Records shown.
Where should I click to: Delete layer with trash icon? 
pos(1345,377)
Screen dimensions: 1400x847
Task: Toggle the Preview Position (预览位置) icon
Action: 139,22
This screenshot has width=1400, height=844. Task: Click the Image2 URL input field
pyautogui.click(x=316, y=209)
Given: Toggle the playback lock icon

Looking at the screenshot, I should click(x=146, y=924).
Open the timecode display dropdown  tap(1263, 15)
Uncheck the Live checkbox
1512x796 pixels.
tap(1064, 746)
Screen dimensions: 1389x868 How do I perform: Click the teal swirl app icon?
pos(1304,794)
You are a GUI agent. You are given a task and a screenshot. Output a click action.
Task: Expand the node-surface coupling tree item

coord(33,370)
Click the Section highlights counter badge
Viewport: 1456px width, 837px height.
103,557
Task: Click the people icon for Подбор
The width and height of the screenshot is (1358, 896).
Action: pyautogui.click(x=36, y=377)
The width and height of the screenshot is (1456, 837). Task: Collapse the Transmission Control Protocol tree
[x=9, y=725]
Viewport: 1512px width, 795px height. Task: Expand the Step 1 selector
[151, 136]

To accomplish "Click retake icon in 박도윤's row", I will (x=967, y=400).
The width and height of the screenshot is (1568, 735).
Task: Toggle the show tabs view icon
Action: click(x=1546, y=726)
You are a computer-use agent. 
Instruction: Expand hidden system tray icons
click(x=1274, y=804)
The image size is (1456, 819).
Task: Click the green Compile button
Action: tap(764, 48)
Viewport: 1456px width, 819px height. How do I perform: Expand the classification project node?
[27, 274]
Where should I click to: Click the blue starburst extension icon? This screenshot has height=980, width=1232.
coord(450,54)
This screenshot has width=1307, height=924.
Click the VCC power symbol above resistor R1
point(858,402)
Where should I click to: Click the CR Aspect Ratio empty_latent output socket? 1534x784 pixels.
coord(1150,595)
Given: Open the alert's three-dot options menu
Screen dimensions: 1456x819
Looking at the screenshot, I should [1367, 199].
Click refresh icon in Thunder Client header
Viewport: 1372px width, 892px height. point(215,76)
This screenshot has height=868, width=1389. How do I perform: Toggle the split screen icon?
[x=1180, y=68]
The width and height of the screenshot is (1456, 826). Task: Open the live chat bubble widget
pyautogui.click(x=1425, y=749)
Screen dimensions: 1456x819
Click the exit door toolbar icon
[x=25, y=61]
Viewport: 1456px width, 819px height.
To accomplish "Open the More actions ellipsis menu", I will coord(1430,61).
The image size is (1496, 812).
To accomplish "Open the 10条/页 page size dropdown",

Problem to solve. The output should match the records above exactly, entry for entry.

Output of the exercise.
Where should I click to: Delete layer with trash icon? 
pos(1345,377)
Screen dimensions: 1400x847
Task: Toggle the Preview Position (预览位置) icon
Action: 139,22
This screenshot has width=1400, height=844. Task: Click the Image2 URL input field
pyautogui.click(x=316, y=209)
Given: Toggle the playback lock icon

Looking at the screenshot, I should click(x=146, y=924).
Open the timecode display dropdown  tap(1263, 15)
Uncheck the Live checkbox
1512x796 pixels.
tap(1064, 746)
Screen dimensions: 1389x868 How do I perform: Click the teal swirl app icon?
pos(1304,794)
You are a GUI agent. You are given a task and a screenshot. Output a click action.
Task: Expand the node-surface coupling tree item

coord(33,370)
Click the Section highlights counter badge
Viewport: 1456px width, 837px height.
103,557
Task: Click the people icon for Подбор
The width and height of the screenshot is (1358, 896).
Action: pyautogui.click(x=36, y=377)
The width and height of the screenshot is (1456, 837). Task: Collapse the Transmission Control Protocol tree
[x=9, y=725]
Viewport: 1512px width, 795px height. Task: Expand the Step 1 selector
[151, 136]

To accomplish "Click retake icon in 박도윤's row", I will (x=967, y=400).
The width and height of the screenshot is (1568, 735).
Task: Toggle the show tabs view icon
Action: click(x=1546, y=726)
You are a computer-use agent. 
Instruction: Expand hidden system tray icons
click(x=1274, y=804)
The image size is (1456, 819).
Task: Click the green Compile button
Action: tap(764, 48)
Viewport: 1456px width, 819px height. How do I perform: Expand the classification project node?
[27, 274]
Where should I click to: Click the blue starburst extension icon? This screenshot has height=980, width=1232.
coord(450,54)
This screenshot has width=1307, height=924.
Click the VCC power symbol above resistor R1
point(858,402)
Where should I click to: Click the CR Aspect Ratio empty_latent output socket? 1534x784 pixels.
coord(1150,595)
Given: Open the alert's three-dot options menu
Screen dimensions: 1456x819
Looking at the screenshot, I should [1367, 199].
Click refresh icon in Thunder Client header
Viewport: 1372px width, 892px height. point(215,76)
This screenshot has height=868, width=1389. How do I perform: Toggle the split screen icon?
[x=1180, y=68]
The width and height of the screenshot is (1456, 826). Task: Open the live chat bubble widget
pyautogui.click(x=1425, y=749)
Screen dimensions: 1456x819
Click the exit door toolbar icon
[x=25, y=61]
Viewport: 1456px width, 819px height.
To accomplish "Open the More actions ellipsis menu", I will coord(1430,61).
The image size is (1496, 812).
To accomplish "Open the 10条/页 page size dropdown",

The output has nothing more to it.